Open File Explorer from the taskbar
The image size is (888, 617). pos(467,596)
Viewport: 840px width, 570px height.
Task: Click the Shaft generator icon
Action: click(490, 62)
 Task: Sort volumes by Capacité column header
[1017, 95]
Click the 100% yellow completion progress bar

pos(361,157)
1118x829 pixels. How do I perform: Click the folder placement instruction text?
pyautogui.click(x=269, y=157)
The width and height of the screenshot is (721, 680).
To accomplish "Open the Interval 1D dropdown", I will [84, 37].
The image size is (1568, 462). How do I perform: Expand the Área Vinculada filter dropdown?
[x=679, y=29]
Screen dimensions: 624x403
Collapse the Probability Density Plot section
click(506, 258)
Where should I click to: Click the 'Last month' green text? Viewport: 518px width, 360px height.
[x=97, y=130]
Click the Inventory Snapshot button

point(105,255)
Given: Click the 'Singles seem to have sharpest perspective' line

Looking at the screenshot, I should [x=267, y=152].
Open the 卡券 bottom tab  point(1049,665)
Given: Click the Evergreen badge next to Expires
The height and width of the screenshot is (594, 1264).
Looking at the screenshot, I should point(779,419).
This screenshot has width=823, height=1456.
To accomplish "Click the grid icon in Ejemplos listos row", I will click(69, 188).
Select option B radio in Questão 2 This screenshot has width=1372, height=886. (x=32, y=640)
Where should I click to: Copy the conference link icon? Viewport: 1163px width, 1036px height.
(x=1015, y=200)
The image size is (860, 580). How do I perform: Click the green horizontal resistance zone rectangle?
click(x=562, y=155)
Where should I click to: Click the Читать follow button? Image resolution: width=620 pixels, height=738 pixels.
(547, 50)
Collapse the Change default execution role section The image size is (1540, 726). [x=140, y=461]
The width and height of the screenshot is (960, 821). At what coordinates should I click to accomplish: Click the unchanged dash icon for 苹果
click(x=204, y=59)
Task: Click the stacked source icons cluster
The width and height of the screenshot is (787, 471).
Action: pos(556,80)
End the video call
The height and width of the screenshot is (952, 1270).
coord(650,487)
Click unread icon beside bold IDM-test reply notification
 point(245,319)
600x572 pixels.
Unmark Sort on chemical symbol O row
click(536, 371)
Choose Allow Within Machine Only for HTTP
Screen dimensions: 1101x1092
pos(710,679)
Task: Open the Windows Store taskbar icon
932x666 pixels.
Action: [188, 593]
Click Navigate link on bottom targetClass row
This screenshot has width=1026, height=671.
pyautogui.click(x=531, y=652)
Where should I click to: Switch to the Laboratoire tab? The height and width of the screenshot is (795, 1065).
···
### Activity:
Each line, starting with the one containing "Given: Click the Evergreen" and ending with the last line of the records above, should be reproduced exactly.

### Solved exercise:
Given: Click the Evergreen badge next to Expires
The height and width of the screenshot is (594, 1264).
Looking at the screenshot, I should point(779,419).
This screenshot has width=823, height=1456.
To accomplish "Click the grid icon in Ejemplos listos row", I will click(69, 188).
Select option B radio in Questão 2 This screenshot has width=1372, height=886. (x=32, y=640)
Where should I click to: Copy the conference link icon? Viewport: 1163px width, 1036px height.
(x=1015, y=200)
The image size is (860, 580). How do I perform: Click the green horizontal resistance zone rectangle?
click(x=562, y=155)
Where should I click to: Click the Читать follow button? Image resolution: width=620 pixels, height=738 pixels.
(547, 50)
Collapse the Change default execution role section The image size is (1540, 726). [x=140, y=461]
The width and height of the screenshot is (960, 821). At what coordinates should I click to accomplish: Click the unchanged dash icon for 苹果
click(x=204, y=59)
Task: Click the stacked source icons cluster
The width and height of the screenshot is (787, 471).
Action: pos(556,80)
End the video call
The height and width of the screenshot is (952, 1270).
coord(650,487)
Click unread icon beside bold IDM-test reply notification
 point(245,319)
600x572 pixels.
Unmark Sort on chemical symbol O row
click(536, 371)
Choose Allow Within Machine Only for HTTP
Screen dimensions: 1101x1092
pos(710,679)
Task: Open the Windows Store taskbar icon
932x666 pixels.
Action: [188, 593]
Click Navigate link on bottom targetClass row
This screenshot has width=1026, height=671.
pyautogui.click(x=531, y=652)
Where should I click to: Switch to the Laboratoire tab? The height and width of the screenshot is (795, 1065).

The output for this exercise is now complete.